フルサイズとAPSサイズの比はおよそ2/3ですから、「フルサイズレンズを2/3倍するとAPSサイズ用のレンズになる」わけです。
シミュレーションで確認してみました。
ふたつのレンズは同じ描画倍率で表示しています。
上段はフルサイズ用レンズのNIKKOR 50mm F1.8Dレンズそのものです。
下段はフルサイズレンズを2/3倍したAPS用のレンズになります。かなりかわいい大きさになっています。
APSレンズは焦点距離も2/3倍で33mmとなります。
APSではセンサーサイズが小さくなった分、焦点距離も短く広角になっているので、フルサイズレンズとAPSレンズは同じ"画角"が得られます。
見た目のサイズ感は異なりますが、要は「同じ範囲が写る」カメラになります。もう少し下記に詳しく説明しましょう。
換算焦点距離
APSサイズのレンズのカタログには「換算焦点距離」が記載されています。これは「フルサイズ用のレンズと同じ"画角"が得られる焦点距離がいくつか?」と言う意味です。
画角とは下図に示すような「撮影時の視野の角度」であり、レンズとは本来は画角で示す方がわかりやすいはずです。
「画角30度レンズと画角15度レンズ」として比較する方が焦点距離とか言う"謎数"で説明されるよりわかりやすいと思いませんか?
焦点距離はユーザーにはあまりメリットが無い指標で、”画角”によりレンズを区分していればセンサーサイズの違いによる面倒な換算は不要だったのです。
しかしながら歴史的に焦点距離でレンズを区分し、結果的に35mm版が主流となってしまったので、センサーが異なると面倒な換算の必要な状況となっているのです。
では、具体的に焦点距離の換算はどのようにするのか?ですが、先ほどは「フルサイズを基準とするとAPSが2/3倍」と説明しましたが、換算はこの逆になりますから「APSを基準とするとフルサイズは1.5倍」の関係となります。
【フルサイズ換算焦点距離=APSサイズ焦点距離×1.5】
※メーカーにより少し異なります。
収差を比較
単純比較
ここからは性能がどうなるのかを見てみます。
まずは先ほど紹介した2種類のレンズの収差図をご覧ください。
レンズの配置と同じく、上段はフルサイズ、下段はAPSレンズとしました。
レンズのサイズは比例の関係が成立すると説明していますが、収差も同様にレンズを縮小した分、球面収差や像面湾曲の収差が縮小されています。

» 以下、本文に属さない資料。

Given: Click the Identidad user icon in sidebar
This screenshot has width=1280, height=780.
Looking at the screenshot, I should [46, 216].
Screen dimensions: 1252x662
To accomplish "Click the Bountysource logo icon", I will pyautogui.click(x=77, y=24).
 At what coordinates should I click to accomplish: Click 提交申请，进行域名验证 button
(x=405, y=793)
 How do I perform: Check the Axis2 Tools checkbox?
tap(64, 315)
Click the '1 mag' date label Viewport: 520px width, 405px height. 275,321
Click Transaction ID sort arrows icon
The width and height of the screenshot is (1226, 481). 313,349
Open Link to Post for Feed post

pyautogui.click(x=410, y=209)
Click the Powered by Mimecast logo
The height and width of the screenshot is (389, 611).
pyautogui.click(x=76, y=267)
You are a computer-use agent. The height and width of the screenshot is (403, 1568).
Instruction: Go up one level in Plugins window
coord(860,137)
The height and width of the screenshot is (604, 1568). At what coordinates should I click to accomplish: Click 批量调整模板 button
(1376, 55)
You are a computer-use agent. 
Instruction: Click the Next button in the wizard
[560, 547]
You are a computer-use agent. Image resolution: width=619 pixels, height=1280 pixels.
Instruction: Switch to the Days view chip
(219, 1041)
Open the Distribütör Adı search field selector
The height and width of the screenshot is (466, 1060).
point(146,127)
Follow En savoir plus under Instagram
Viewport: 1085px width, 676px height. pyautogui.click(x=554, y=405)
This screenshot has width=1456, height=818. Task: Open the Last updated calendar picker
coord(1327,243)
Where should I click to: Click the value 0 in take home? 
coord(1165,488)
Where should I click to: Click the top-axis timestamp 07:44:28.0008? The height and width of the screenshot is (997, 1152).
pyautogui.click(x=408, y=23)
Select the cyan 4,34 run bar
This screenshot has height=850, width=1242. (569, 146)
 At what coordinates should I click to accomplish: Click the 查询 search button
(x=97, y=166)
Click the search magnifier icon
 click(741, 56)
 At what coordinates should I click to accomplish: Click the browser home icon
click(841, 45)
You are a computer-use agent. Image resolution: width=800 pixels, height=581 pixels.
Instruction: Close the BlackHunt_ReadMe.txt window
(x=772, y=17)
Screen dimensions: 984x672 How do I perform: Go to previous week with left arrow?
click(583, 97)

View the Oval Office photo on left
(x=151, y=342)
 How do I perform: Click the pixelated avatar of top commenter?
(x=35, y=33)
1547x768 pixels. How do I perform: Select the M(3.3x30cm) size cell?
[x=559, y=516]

なお歪曲収差だけは最大像高(センサーサイズ)を基準とした比率となっているので、センサーが変わってもグラフの作図上は変化しません。
これを同様にMTFでも見てみましょう。
レンズの配置と同じく、上段はフルサイズ、下段はAPSレンズとしました。
収差が減少しているのでAPSレンズでは山の高さが全て高くなっています。
鑑賞サイズは同じ
ここで疑問が沸くはずです。
「センサーが小さい方がレンズも小さく、収差も少ない?」
「小さくて高性能ではないか…なんのために重いレンズを持つのか?」
そんな疑問です。
これには「鑑賞サイズを同じにそろえる」の概念を導入することで解決可能です。普通、センサーサイズが異なっても同じ画面で鑑賞すると思います。また、一般的な印刷サイズであれば同じサイズに引き延ばして印刷すると思います。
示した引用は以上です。